* _What is needed_:
Go through each line of the entries below and tally those containing the string "under"; give only the total.

* _Data records_:
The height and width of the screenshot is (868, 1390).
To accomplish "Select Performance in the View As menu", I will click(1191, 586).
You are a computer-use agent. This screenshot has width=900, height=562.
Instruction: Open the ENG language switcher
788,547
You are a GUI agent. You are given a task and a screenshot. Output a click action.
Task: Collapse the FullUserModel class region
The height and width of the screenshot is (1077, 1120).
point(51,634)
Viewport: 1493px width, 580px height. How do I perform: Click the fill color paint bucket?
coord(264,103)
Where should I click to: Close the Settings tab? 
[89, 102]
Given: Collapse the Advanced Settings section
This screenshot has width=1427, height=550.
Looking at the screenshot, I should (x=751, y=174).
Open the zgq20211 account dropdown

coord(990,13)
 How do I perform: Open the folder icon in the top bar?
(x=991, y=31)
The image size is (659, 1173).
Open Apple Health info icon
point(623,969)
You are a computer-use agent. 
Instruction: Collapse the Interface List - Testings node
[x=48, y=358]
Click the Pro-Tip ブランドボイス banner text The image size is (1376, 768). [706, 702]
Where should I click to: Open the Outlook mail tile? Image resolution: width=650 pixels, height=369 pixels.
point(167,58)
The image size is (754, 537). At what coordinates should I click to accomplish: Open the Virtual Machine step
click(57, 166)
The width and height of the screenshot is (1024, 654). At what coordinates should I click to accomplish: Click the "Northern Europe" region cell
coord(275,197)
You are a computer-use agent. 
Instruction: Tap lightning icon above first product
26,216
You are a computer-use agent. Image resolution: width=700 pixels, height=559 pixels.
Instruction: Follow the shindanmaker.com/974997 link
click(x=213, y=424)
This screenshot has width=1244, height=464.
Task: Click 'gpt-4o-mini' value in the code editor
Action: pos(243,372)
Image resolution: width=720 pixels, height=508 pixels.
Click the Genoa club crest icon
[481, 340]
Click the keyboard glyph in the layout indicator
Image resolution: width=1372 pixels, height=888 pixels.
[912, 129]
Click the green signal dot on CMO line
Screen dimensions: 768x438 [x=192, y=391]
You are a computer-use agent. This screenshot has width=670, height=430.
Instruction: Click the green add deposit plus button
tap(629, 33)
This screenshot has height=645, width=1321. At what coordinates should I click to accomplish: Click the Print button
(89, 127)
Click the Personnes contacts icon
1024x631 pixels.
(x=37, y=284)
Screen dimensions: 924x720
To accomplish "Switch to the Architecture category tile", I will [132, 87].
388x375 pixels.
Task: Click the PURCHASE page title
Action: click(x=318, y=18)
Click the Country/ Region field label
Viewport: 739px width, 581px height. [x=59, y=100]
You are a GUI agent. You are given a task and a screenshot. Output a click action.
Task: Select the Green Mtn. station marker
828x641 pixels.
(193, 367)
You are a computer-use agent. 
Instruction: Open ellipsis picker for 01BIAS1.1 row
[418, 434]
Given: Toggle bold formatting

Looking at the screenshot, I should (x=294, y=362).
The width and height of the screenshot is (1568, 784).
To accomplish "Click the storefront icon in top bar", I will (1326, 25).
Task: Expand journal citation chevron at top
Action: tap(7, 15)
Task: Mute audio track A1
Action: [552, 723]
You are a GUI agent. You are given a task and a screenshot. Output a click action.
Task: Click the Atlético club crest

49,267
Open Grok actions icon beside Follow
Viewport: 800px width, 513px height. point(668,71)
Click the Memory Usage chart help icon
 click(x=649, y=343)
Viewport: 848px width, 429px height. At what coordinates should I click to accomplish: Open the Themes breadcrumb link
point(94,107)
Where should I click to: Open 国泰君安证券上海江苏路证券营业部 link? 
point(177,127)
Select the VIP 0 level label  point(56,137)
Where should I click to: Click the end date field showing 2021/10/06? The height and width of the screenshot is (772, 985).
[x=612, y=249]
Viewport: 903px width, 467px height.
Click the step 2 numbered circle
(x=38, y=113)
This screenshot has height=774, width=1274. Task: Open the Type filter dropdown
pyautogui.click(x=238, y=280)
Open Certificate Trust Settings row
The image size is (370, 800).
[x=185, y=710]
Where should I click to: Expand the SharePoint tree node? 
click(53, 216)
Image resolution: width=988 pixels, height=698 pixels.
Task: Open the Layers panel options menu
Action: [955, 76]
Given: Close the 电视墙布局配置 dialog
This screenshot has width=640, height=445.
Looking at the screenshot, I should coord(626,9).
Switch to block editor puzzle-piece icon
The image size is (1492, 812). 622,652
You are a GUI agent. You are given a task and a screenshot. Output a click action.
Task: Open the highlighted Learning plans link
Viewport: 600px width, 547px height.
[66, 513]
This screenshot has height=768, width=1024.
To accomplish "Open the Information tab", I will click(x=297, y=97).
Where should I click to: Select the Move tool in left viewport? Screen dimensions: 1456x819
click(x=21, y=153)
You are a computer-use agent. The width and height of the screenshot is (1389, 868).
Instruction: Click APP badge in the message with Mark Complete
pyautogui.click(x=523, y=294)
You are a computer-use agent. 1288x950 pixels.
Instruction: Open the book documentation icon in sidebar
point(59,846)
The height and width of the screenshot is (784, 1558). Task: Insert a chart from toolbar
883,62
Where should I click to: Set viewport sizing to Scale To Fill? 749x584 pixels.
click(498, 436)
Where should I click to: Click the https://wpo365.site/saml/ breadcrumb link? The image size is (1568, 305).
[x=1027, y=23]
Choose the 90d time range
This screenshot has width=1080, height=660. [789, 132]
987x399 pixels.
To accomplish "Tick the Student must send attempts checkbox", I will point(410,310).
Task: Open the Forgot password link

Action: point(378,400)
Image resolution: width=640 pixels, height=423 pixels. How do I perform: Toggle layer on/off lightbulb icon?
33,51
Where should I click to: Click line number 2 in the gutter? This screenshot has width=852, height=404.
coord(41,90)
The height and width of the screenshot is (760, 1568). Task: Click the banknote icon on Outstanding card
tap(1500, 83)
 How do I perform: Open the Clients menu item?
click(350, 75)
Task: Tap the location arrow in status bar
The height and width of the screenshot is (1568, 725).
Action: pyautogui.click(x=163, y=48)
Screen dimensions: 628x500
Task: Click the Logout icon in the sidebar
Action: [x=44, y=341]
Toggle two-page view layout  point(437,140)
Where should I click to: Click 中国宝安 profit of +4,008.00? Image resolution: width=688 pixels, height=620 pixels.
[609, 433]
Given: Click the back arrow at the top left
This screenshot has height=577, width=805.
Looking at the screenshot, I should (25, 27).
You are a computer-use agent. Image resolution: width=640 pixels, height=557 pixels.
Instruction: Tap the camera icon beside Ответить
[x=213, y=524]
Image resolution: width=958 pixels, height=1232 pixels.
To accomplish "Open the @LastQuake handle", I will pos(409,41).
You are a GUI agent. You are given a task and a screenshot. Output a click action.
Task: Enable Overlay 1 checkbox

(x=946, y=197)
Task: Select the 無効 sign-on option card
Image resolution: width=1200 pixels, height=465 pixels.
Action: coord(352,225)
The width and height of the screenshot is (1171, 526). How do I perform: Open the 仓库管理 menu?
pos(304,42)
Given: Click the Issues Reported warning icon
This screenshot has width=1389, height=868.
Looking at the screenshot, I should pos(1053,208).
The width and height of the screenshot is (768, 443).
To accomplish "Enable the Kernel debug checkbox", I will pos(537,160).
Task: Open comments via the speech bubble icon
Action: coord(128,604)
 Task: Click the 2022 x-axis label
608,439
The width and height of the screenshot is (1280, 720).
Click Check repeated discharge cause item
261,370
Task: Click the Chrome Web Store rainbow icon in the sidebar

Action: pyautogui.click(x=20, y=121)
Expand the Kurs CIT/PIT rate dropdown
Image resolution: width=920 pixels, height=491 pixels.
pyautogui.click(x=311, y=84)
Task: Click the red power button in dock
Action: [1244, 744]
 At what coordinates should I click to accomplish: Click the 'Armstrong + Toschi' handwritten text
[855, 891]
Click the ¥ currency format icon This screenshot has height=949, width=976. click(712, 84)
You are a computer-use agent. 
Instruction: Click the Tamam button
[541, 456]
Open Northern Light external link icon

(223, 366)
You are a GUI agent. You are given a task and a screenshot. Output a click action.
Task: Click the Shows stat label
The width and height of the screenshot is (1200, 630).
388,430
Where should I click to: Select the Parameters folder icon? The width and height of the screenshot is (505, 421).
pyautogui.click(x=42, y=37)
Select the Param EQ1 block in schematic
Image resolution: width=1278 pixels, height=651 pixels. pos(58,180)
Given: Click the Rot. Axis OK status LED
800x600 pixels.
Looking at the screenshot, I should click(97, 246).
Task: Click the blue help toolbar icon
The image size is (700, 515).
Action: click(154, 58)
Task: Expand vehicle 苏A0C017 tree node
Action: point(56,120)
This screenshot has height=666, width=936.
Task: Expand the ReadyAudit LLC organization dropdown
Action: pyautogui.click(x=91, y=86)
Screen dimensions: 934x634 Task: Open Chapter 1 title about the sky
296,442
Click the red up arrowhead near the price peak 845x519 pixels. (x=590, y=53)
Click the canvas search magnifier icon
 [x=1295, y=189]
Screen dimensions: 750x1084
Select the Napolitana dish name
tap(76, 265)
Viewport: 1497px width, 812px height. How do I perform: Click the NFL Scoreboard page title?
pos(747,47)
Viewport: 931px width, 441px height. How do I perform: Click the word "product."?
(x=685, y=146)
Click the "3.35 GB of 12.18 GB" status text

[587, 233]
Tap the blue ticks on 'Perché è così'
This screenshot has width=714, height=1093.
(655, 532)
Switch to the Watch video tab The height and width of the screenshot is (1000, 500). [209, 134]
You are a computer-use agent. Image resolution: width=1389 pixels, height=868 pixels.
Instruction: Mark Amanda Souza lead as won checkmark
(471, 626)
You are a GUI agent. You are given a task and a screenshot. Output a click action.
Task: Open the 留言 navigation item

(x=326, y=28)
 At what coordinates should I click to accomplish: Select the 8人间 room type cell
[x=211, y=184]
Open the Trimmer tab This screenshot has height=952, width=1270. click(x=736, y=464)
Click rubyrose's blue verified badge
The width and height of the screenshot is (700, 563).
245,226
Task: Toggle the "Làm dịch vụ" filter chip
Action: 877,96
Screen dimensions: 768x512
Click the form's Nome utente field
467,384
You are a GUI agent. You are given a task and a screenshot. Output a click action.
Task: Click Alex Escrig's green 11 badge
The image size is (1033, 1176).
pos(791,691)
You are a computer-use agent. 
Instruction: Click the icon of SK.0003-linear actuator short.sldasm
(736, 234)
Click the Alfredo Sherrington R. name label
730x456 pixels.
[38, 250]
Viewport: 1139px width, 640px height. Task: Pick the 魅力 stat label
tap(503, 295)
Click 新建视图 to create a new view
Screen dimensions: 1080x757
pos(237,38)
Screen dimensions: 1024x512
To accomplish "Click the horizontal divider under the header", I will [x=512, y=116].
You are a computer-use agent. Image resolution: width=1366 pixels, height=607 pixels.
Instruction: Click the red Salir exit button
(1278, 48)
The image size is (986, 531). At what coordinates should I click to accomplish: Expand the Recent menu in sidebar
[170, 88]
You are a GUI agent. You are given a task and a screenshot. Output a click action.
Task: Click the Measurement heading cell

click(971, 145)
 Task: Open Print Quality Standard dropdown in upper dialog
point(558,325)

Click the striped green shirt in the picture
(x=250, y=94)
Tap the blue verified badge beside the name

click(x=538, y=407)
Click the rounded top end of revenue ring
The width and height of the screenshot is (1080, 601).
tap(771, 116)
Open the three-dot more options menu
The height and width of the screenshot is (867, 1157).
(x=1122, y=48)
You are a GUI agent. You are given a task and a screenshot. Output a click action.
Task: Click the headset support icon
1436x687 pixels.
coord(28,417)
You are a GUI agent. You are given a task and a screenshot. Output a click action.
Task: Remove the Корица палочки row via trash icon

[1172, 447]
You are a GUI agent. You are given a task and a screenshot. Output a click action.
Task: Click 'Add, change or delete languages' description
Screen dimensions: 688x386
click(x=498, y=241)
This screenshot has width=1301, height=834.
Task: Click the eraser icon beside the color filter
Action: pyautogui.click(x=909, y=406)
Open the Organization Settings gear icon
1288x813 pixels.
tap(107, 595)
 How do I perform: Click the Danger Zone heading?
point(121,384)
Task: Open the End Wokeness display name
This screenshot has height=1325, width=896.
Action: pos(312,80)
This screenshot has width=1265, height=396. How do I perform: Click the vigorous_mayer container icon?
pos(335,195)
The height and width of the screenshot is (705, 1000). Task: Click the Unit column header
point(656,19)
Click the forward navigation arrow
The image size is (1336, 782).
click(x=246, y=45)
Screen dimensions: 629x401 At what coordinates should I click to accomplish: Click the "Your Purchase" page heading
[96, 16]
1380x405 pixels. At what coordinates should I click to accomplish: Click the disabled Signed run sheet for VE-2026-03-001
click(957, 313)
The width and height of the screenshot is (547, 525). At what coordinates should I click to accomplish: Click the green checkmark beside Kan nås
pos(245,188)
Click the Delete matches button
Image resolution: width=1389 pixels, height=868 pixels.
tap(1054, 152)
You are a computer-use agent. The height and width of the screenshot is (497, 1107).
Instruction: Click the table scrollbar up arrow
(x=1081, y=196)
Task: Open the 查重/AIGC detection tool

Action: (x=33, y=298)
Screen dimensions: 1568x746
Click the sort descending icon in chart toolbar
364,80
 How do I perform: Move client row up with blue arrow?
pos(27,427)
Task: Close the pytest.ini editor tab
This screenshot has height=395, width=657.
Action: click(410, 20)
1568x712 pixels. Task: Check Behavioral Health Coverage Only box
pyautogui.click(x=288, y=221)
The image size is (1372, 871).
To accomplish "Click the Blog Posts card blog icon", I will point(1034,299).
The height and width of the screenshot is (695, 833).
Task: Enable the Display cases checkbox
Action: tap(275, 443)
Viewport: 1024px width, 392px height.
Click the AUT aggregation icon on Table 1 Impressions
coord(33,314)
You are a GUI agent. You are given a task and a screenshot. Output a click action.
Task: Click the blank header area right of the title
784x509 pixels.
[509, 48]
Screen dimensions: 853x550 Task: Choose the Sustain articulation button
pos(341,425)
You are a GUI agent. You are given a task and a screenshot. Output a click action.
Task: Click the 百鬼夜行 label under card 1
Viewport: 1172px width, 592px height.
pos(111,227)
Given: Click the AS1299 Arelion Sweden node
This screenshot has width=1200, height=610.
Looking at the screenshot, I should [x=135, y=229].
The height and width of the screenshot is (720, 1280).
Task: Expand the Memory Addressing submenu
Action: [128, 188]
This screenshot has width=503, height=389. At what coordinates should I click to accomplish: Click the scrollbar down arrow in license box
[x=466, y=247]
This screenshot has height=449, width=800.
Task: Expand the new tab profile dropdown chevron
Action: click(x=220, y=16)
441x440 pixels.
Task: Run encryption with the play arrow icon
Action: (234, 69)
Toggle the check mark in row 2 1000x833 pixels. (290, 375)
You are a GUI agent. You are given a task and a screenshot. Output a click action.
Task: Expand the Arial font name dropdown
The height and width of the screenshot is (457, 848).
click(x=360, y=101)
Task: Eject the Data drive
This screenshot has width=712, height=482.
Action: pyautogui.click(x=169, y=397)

* _Solved problem_:
2